No mucho tiempo atrás había sido un montón de grasa, una verdadera carga para sí mismo. Algunos capitanes que visitaron la isla le habían aconsejado que anduviera y, aunque esto significaba romper con sus costumbres y tradiciones, practicó el remedio con provecho. Su corpulencia es ahora soportable; es más robusto que grueso, pero sus pasos son siempre pesados, vacilantes y paquidérmicos. Aunque jamás se detiene ni apresura, se ocupa de sus asuntos con una decisión implacable. Siempre que lo veíamos nos sorprendían sus extraordinarias dotes naturales para el teatro: su perfil aguileño, que recordaba la máscara de Dante en el Palazzo Vecchio, su larga cabellera negra, sus ojos brillantes, arrogantes y escrutadores; para quien hubiese sabido utilizarlo con arte, aquel rostro habría constituido una fortuna. Su voz complementaba el aspecto físico, pues era aguda, poderosa, fantástica. En un lugar donde no existe la mda, donde no hay nadie que la imponga ni dispuesto a seguirla en caso de que se estableciera, así como nadie para criticarla, el rey viste –como diría Charles Grandison (2)- según se le antoja. Ora luce ropa femenina, ora un uniforme de la marina; a veces (las más) un disfraz de su propia cosecha: pantalones y levita. El corte es sorprendente por tratarse de un trabajo insular, el tejido es siempre bello, en ocasiones de terciopelo verde, en otras de seda roja. Este traje le sienta a las mil maravillas. Ataviado con prendas de mujer, parece increíblemente sombrío y amenazador. Todavía lo veo venir hacia mí, bajo el sol cruel, solitario, como un héroe de Hoffmann.

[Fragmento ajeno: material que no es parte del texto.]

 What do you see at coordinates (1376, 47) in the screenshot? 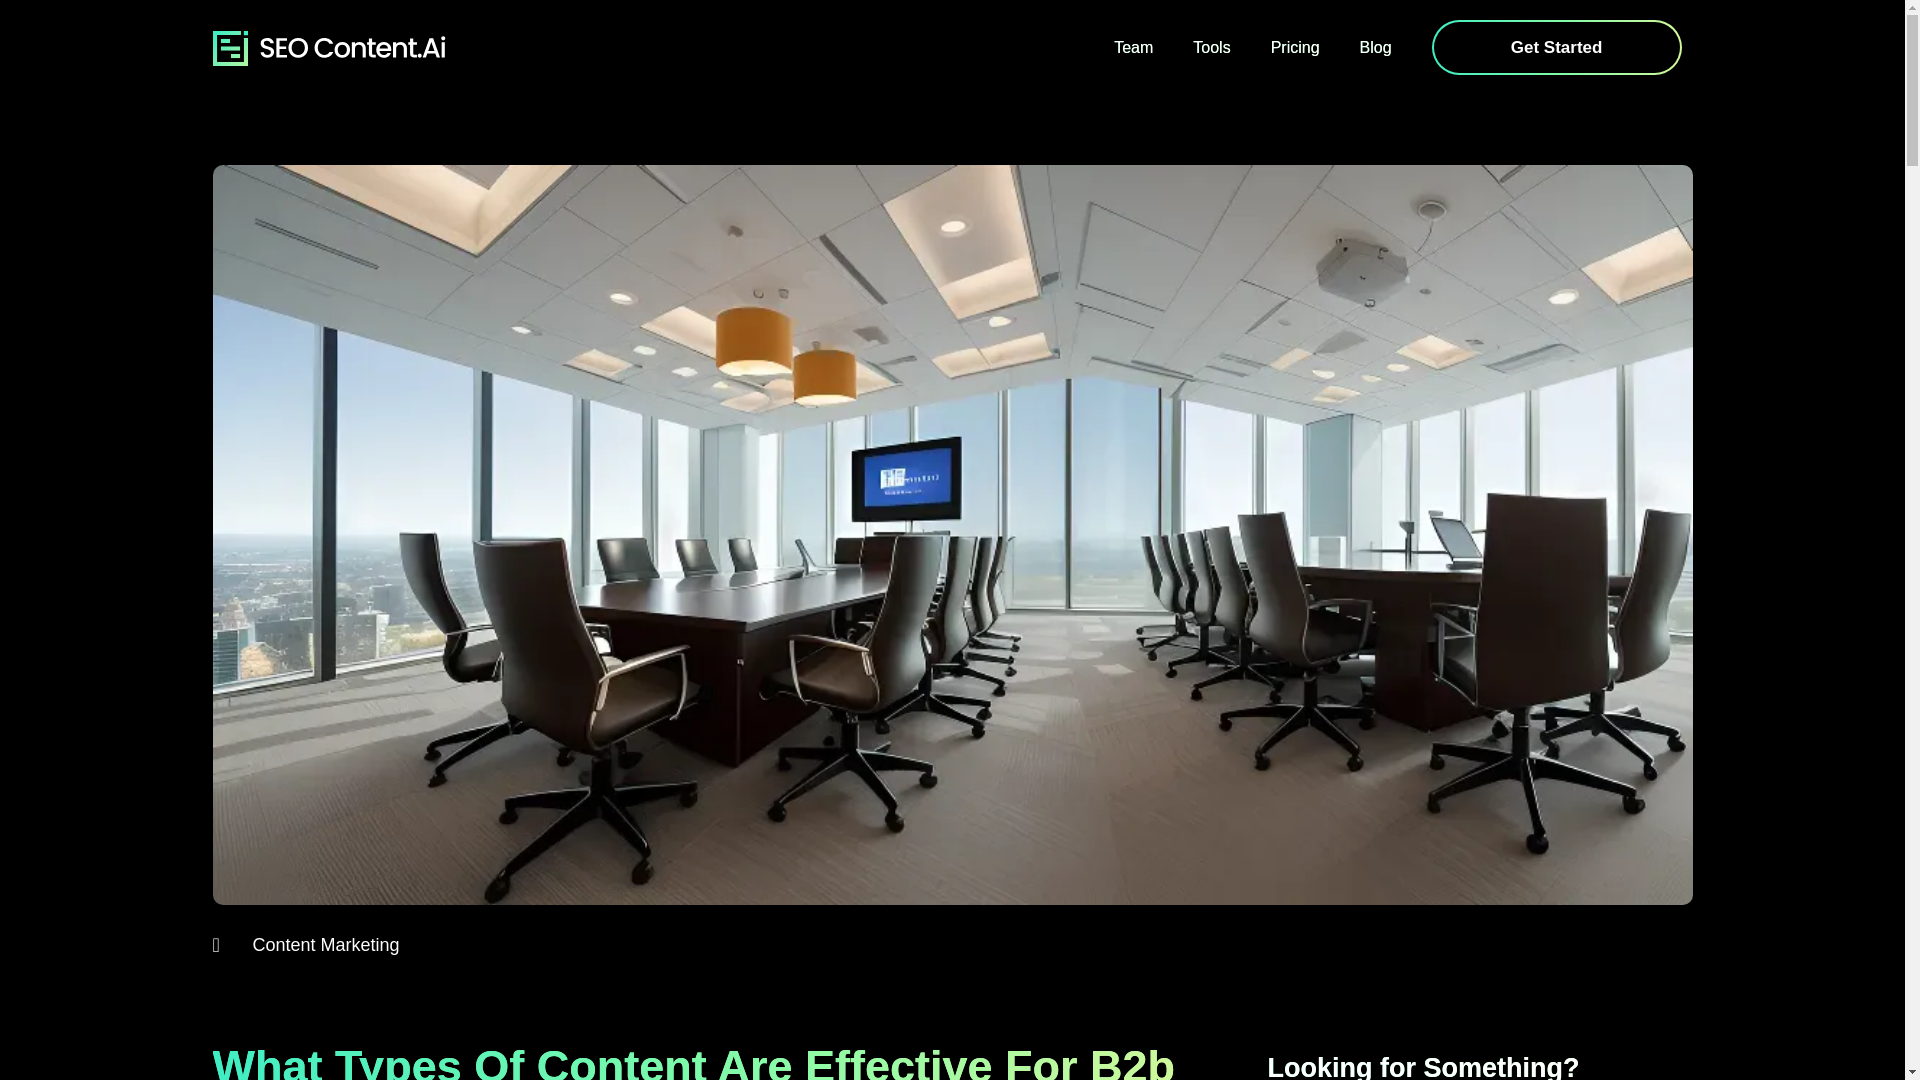
I see `Blog` at bounding box center [1376, 47].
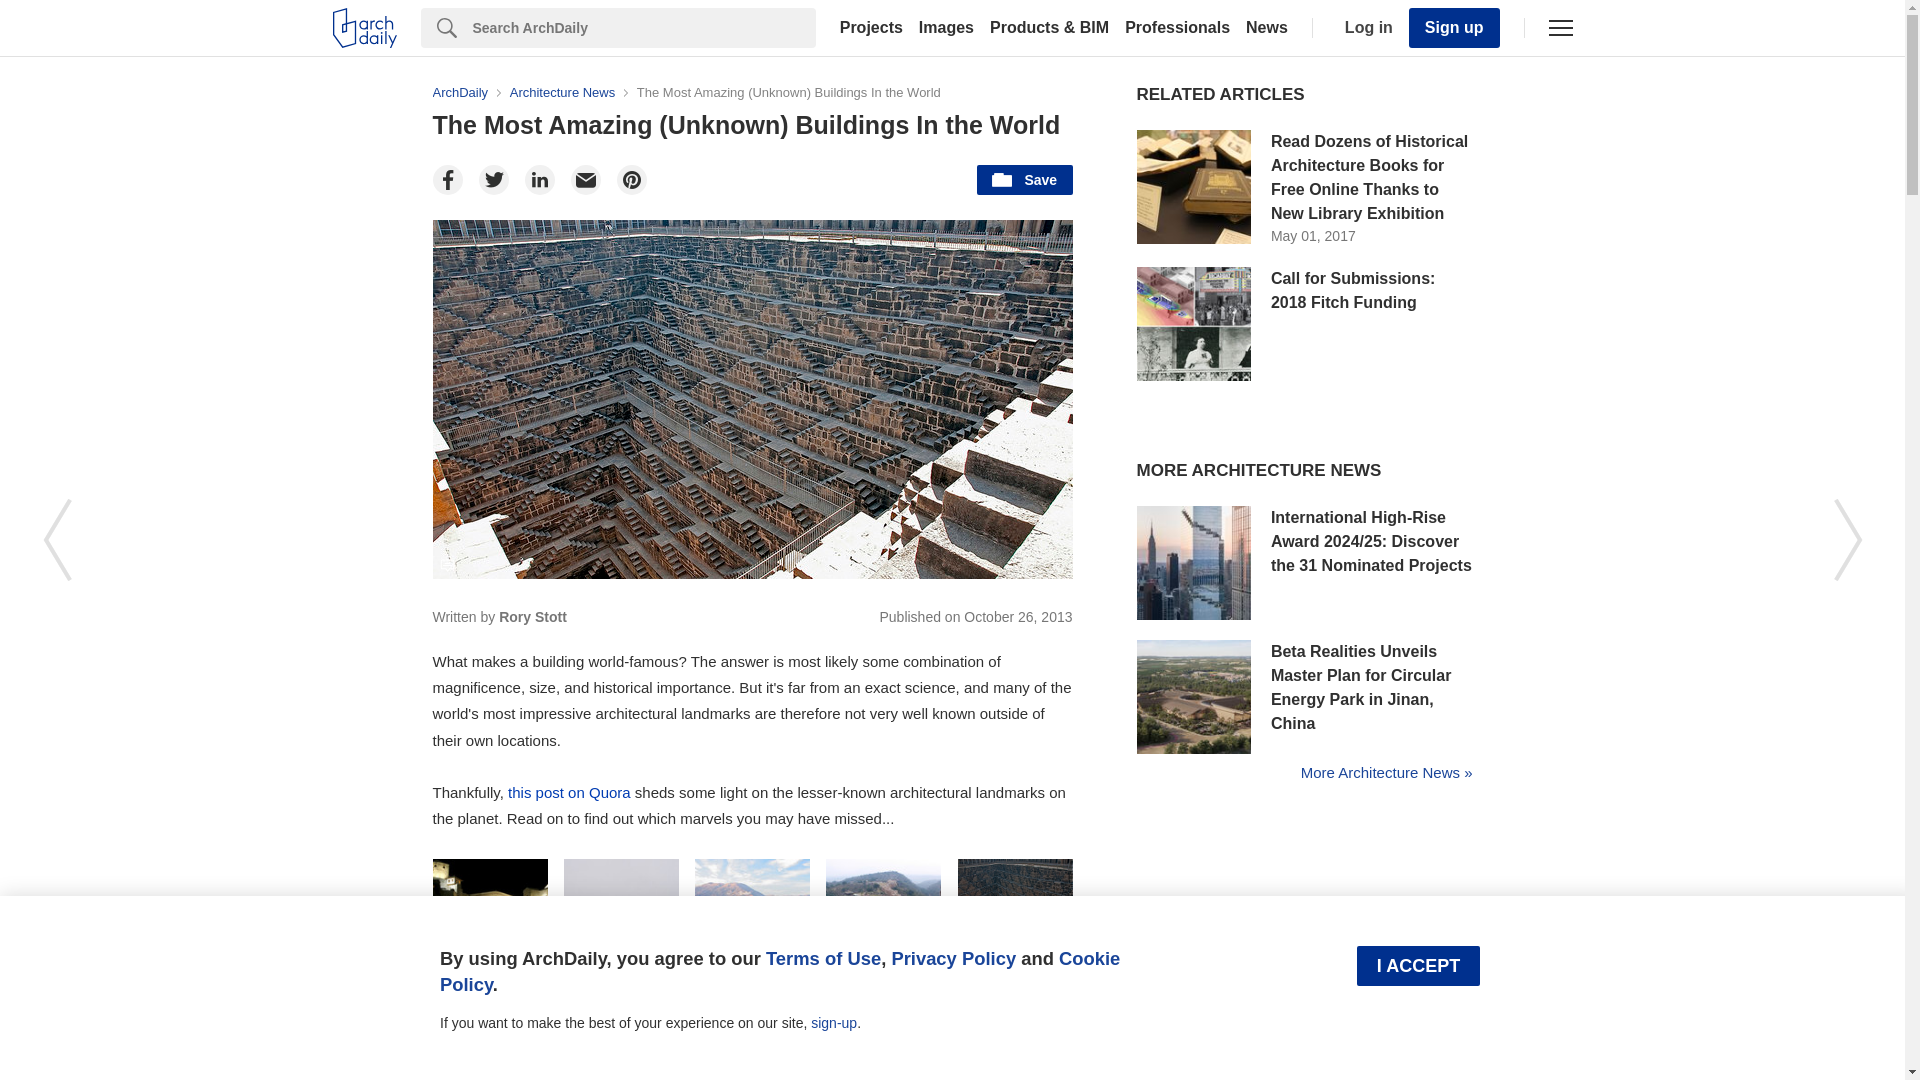 The image size is (1920, 1080). Describe the element at coordinates (1454, 27) in the screenshot. I see `Sign up` at that location.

Una visita a un barco, como aquella que nos rendía, constituía una fiesta importante y una distracción para Tembinok. No es sólo el único gobernante, sino también el único mercader de su triple reino: Apemama, Aranuka y Kuria, islas fértiles. El taro pertenece a los jefes, que lo reparten, según su criterio, entre su séquito inmediato, pero ciertos pescados, las tortugas –que abundan en Kuria- y toda la cosecha de cocos son propiedad exclusiva de Tembinok.

–         Toda copra mía- afirmó Su Majestad con un gesto de la mano; la cuenta y la vende por casas.

–         ¿Tenéis copra, rey?- le preguntó cierta vez un mercader.

–         Tengo dos o tres casas- contestó Su Majestad-; sí, creo que tres.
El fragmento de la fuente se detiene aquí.